── DATASET
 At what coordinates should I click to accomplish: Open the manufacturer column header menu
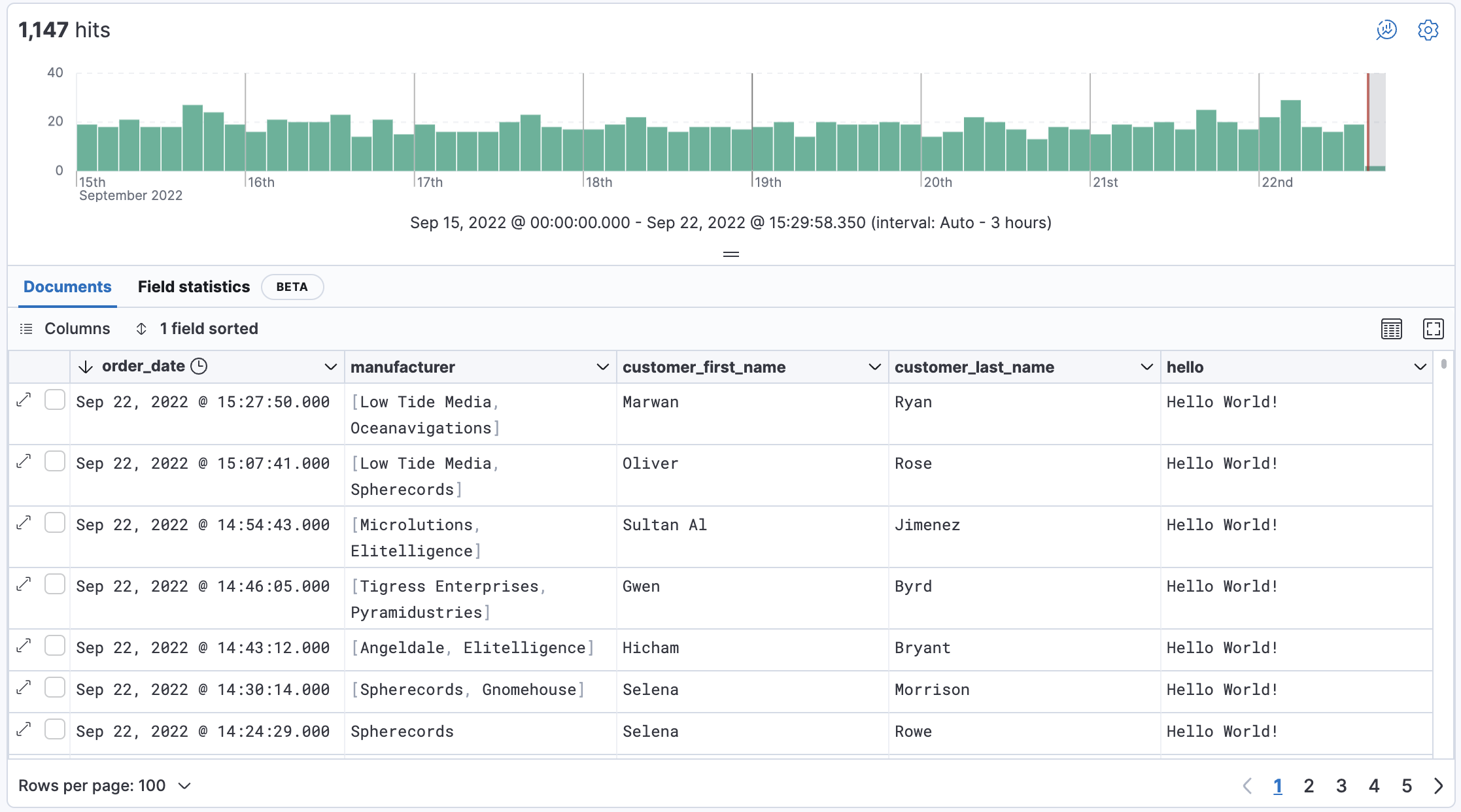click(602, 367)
────
── DATASET
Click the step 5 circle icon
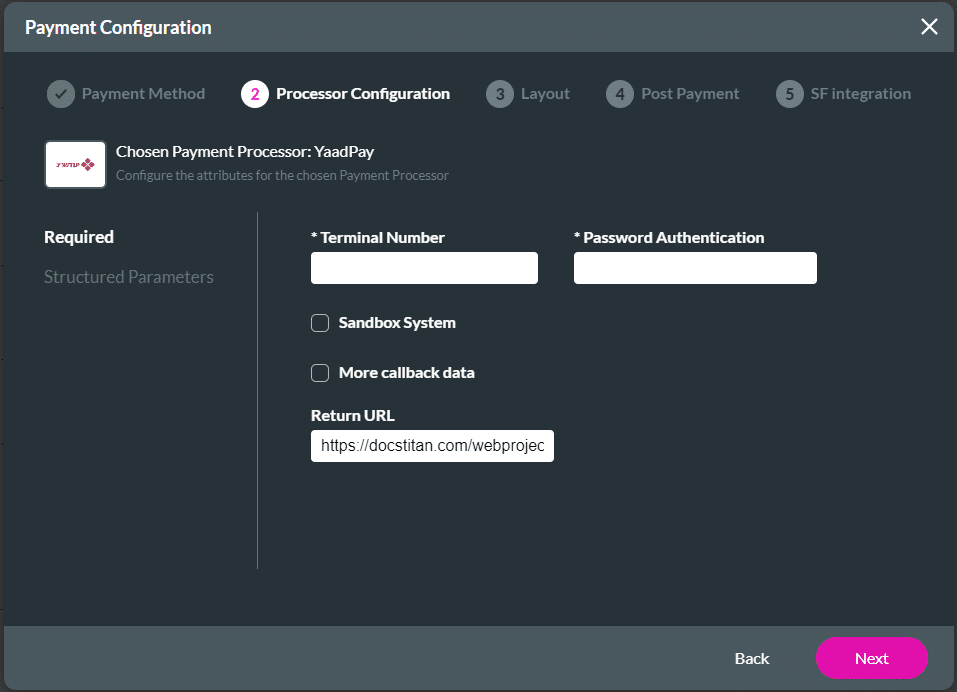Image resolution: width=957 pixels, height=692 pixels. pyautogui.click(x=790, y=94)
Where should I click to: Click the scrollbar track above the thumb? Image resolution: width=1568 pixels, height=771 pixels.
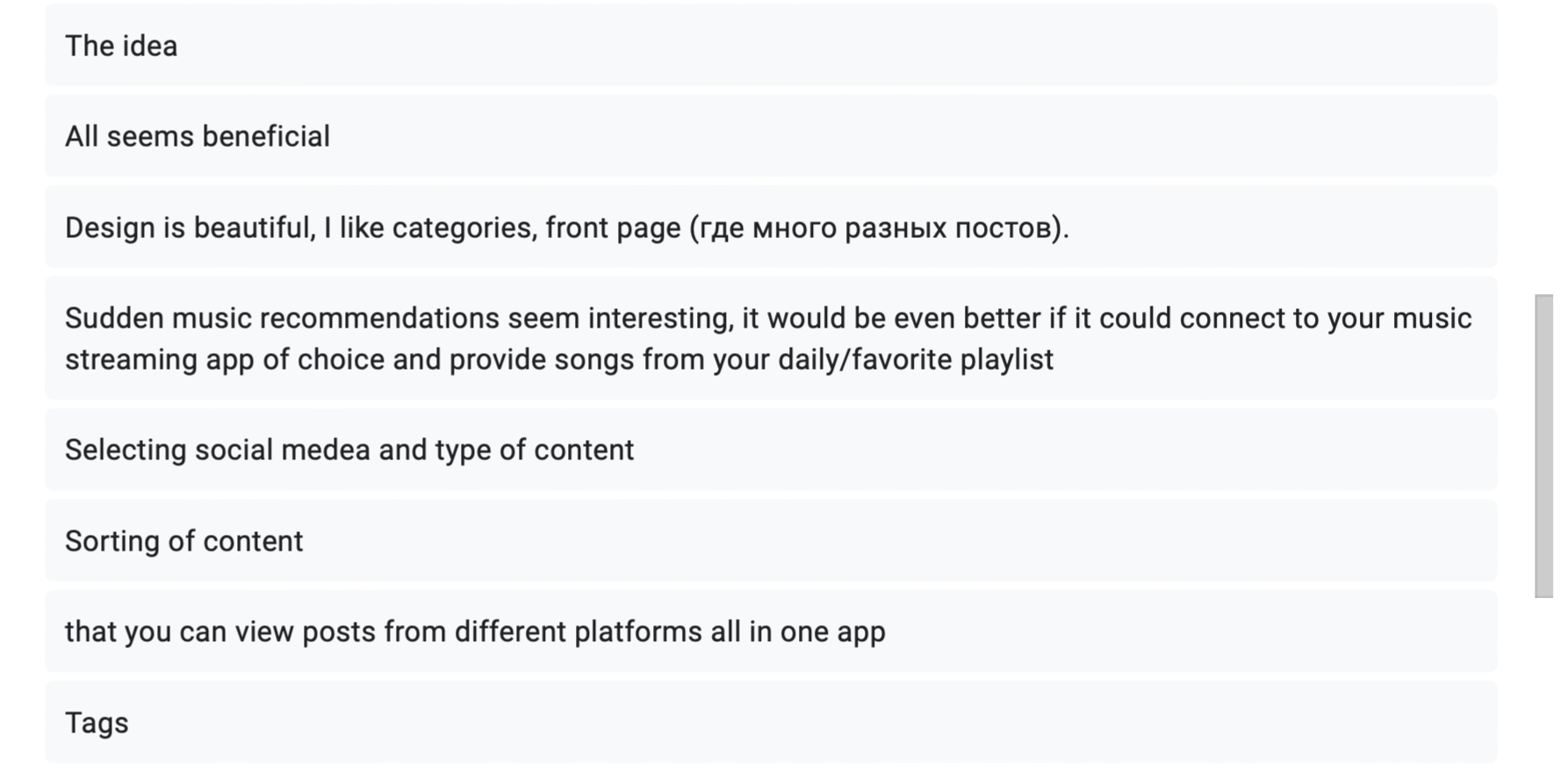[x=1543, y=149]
────
**WRITTEN INSTRUCTION**.
Rewrite the rows from the one holding "Click the step 5 circle icon" through the one holding "[x=1543, y=149]", inclusive, changing "circle icon" to "round marker" and leaving everything else as is. Leave the pictures out.

**SOLUTION FOR THIS TASK**.
Click the step 5 round marker
Image resolution: width=957 pixels, height=692 pixels. pyautogui.click(x=790, y=94)
Where should I click to: Click the scrollbar track above the thumb? Image resolution: width=1568 pixels, height=771 pixels.
[x=1543, y=149]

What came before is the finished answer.